(WHAT YOU SHOULD DO) Transcribe only part of the material below: the lines from the one containing "Hello world! (214, 167)" through the one containing "Image resolution: width=159, height=2576.", inclusive, exactly as written.

(SUPPLIED MATERIAL)
· · · · · · ·
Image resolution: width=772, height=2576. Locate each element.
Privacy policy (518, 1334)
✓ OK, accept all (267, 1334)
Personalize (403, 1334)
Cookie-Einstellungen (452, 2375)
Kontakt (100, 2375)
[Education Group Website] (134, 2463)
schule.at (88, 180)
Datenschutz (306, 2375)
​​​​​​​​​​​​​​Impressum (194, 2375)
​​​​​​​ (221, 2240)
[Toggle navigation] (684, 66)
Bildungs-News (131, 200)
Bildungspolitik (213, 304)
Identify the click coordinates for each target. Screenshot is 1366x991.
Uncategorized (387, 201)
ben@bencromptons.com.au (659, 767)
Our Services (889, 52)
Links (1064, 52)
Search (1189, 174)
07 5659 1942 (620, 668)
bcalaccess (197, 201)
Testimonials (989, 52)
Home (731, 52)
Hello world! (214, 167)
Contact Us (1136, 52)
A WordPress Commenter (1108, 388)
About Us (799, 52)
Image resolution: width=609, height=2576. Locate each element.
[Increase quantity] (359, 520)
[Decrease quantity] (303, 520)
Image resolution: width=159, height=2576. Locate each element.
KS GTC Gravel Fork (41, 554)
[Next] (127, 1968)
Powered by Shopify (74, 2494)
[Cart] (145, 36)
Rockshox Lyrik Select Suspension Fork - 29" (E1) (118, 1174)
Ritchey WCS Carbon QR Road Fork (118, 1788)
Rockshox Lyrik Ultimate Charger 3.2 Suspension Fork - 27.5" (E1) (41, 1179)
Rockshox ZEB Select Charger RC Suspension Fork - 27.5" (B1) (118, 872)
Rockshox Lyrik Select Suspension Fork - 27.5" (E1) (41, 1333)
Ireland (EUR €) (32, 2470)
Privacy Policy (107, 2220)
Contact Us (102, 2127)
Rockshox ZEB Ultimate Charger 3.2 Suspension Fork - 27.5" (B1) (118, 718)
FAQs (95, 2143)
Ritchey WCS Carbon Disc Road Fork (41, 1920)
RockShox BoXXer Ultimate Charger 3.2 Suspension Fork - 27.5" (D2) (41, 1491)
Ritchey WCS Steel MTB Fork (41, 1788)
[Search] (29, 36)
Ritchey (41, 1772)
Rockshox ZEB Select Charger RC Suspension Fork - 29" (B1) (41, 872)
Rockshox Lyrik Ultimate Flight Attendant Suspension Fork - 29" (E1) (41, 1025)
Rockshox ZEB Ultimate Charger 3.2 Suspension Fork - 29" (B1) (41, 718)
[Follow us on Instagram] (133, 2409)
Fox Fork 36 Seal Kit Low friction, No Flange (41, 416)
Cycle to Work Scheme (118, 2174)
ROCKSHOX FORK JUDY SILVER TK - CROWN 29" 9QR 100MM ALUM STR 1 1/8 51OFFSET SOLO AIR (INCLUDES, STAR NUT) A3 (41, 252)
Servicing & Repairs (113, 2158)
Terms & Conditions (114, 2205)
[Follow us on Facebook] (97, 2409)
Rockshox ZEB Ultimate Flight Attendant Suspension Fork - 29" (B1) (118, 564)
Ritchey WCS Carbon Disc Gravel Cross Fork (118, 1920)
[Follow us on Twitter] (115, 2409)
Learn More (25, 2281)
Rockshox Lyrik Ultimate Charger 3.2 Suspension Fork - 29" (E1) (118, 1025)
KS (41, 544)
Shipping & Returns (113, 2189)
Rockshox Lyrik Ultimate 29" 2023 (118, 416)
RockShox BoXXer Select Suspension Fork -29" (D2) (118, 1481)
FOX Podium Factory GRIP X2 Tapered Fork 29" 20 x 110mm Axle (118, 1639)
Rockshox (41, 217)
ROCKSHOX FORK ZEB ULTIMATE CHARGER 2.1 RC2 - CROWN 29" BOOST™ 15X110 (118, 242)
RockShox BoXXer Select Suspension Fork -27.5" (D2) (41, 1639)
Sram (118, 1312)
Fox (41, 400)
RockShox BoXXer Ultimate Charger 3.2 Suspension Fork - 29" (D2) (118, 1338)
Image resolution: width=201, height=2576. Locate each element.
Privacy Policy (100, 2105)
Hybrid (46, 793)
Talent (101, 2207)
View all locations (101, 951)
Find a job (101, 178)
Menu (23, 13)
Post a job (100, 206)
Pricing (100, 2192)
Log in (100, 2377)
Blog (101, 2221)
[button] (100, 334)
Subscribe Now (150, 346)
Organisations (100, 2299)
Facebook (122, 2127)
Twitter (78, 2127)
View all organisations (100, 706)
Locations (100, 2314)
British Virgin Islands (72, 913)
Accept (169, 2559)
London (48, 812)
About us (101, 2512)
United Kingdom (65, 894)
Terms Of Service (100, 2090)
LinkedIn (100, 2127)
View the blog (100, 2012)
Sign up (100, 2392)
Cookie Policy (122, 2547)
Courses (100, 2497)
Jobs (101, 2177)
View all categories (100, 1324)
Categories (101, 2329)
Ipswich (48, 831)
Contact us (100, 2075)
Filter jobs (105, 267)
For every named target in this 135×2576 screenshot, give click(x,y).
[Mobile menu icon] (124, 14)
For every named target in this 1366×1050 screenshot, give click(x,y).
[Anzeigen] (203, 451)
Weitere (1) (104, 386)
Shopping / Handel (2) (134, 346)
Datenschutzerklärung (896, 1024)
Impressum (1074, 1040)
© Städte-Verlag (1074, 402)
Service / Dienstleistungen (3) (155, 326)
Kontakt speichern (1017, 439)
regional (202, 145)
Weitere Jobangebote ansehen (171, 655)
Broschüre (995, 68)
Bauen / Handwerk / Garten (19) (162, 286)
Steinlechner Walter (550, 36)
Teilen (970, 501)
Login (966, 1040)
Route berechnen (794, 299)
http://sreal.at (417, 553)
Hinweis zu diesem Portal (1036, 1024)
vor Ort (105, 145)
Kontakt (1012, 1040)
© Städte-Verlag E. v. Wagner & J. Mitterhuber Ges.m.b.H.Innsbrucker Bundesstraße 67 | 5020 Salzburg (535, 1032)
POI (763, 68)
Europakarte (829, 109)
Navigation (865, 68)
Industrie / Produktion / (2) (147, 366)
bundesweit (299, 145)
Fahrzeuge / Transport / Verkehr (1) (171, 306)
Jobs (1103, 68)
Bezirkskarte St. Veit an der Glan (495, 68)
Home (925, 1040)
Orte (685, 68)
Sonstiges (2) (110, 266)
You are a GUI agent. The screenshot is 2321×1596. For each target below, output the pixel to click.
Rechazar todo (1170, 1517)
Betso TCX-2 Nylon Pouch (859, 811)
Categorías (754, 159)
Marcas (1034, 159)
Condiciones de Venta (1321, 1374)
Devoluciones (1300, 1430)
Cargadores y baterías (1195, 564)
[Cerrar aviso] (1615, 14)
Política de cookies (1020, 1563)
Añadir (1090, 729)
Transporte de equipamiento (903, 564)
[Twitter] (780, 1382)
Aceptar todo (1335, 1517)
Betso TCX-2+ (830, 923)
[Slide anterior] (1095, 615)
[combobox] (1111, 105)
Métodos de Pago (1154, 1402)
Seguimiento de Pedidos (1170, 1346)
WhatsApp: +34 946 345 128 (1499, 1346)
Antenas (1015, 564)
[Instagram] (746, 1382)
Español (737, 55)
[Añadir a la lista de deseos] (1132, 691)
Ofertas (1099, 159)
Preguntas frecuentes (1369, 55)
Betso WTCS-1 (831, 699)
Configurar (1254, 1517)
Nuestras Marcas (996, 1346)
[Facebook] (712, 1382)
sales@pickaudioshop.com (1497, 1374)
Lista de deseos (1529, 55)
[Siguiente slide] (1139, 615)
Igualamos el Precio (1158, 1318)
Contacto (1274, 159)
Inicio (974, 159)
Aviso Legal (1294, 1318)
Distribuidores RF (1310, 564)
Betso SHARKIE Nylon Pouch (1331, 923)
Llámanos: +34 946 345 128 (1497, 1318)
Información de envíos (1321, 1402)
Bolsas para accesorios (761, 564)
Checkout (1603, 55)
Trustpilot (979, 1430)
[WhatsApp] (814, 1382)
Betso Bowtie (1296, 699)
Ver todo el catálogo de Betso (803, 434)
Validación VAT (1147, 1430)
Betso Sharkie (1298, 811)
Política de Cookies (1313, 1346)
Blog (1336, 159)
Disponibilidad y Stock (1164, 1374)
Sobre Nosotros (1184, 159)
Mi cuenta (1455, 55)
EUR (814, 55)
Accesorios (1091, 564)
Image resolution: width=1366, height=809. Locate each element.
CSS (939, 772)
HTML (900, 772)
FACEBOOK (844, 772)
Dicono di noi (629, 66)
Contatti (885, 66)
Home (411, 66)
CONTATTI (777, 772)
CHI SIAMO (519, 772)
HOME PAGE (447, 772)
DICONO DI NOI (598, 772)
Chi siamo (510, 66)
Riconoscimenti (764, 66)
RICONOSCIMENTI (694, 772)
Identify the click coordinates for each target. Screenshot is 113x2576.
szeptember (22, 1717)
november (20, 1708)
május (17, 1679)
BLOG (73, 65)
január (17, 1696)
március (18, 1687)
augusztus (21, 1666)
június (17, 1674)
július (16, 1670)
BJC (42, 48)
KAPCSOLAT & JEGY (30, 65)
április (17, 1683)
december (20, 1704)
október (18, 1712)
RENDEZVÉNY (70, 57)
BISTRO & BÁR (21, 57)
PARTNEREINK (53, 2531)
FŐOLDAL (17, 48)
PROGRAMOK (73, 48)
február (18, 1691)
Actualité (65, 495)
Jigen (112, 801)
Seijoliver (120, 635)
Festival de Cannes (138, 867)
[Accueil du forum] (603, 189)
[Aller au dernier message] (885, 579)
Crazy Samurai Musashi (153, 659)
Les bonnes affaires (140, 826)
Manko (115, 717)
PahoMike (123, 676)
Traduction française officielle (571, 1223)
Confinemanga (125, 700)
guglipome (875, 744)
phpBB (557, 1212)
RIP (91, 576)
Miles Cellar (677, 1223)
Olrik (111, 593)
· · · · · · ·
(SOLUTION BELOW)
Hello world! (214, 167)
Contact Us (1136, 52)
A WordPress Commenter (1108, 388)
About Us (799, 52)
Image resolution: width=609, height=2576. Locate each element.
[Increase quantity] (359, 520)
[Decrease quantity] (303, 520)
Image resolution: width=159, height=2576. Locate each element.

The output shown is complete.